**To do:**
The answer should consist of the records below, repeated exactly, and no pictures.

━━━━━━━━━━━━━━━━

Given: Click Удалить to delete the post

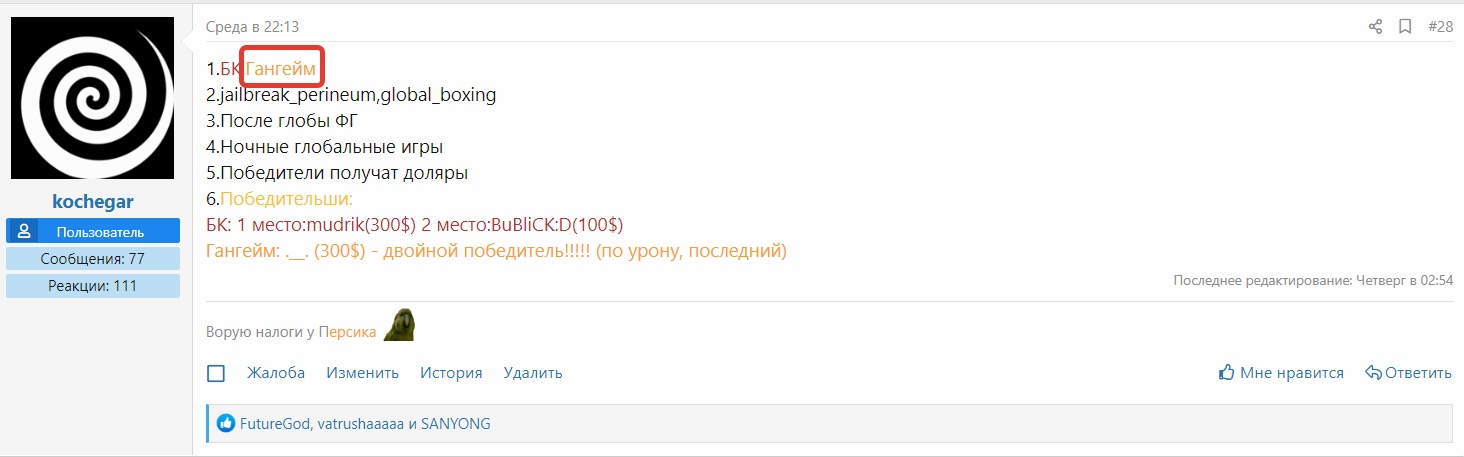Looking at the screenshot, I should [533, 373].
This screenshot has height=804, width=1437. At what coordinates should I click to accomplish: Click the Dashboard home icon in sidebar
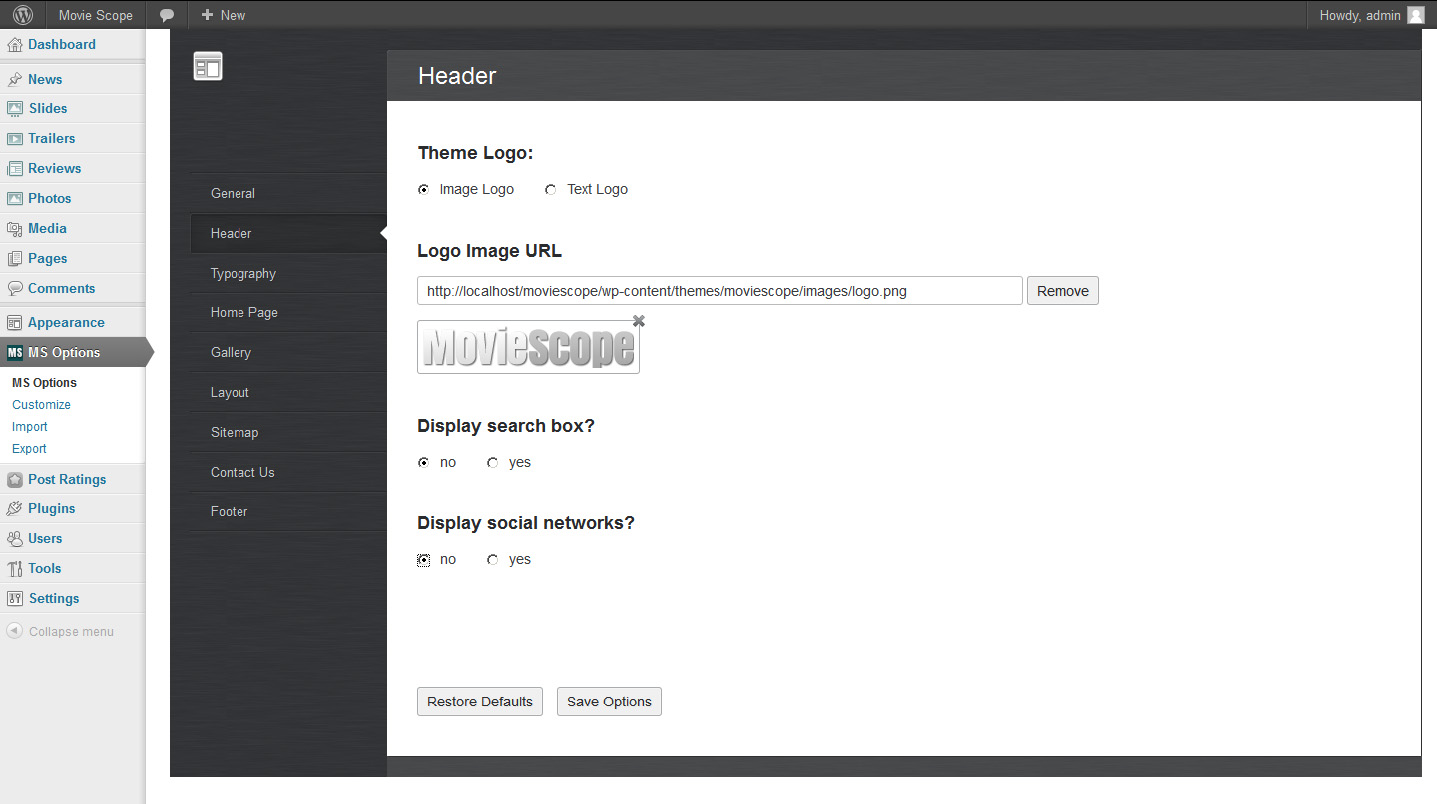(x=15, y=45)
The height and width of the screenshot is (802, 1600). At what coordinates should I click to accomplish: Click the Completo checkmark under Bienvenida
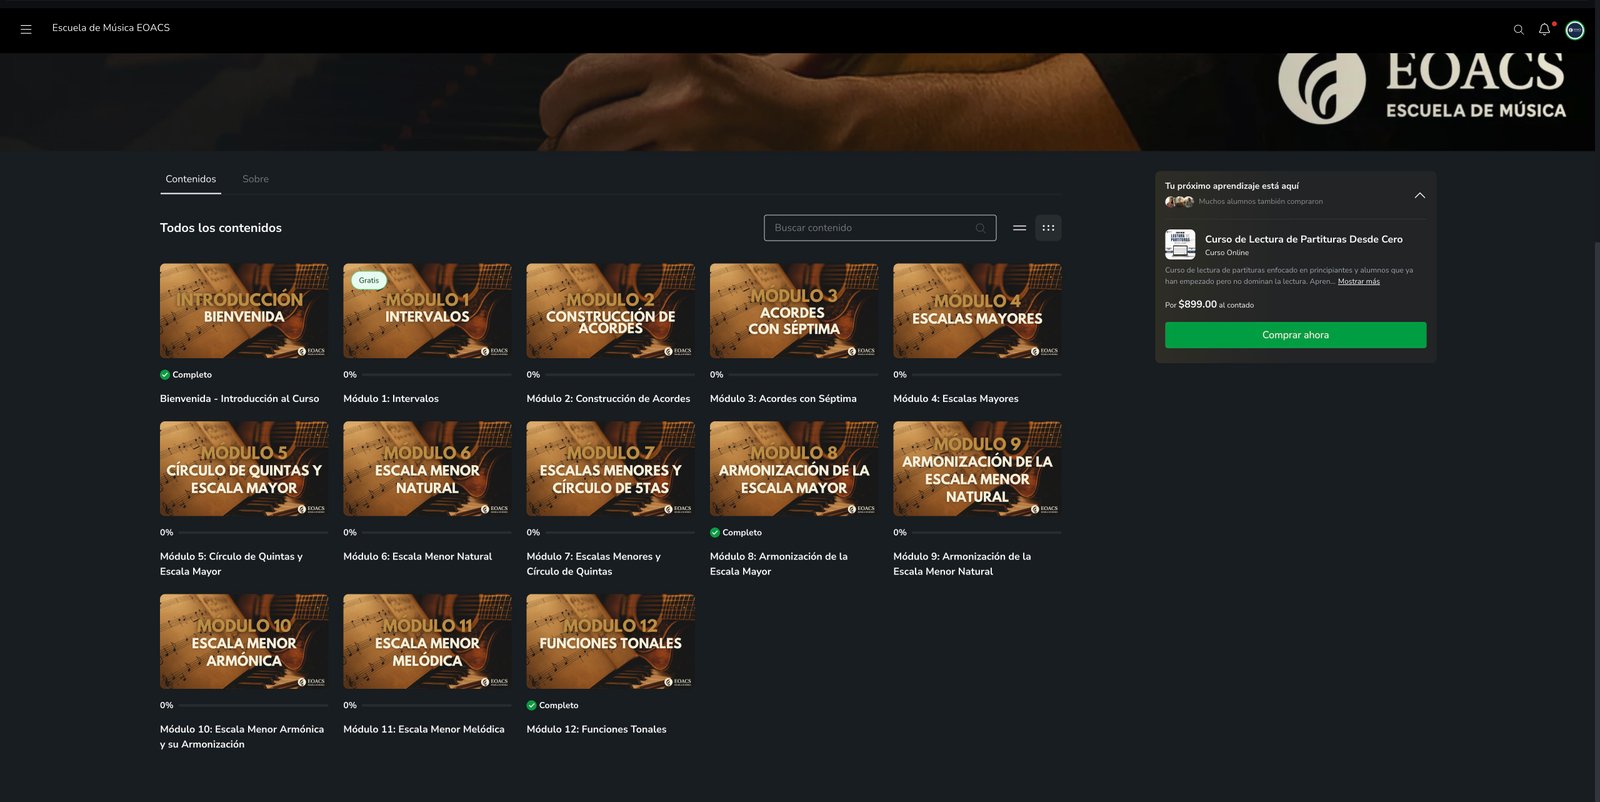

━━━━━━━━━━━━━━━━

**Answer for this exercise:**
Given: Click Удалить to delete the post

Looking at the screenshot, I should [533, 373].
This screenshot has height=804, width=1437. At what coordinates should I click to accomplish: Click the Dashboard home icon in sidebar
(x=15, y=45)
The height and width of the screenshot is (802, 1600). At what coordinates should I click to accomplish: Click the Completo checkmark under Bienvenida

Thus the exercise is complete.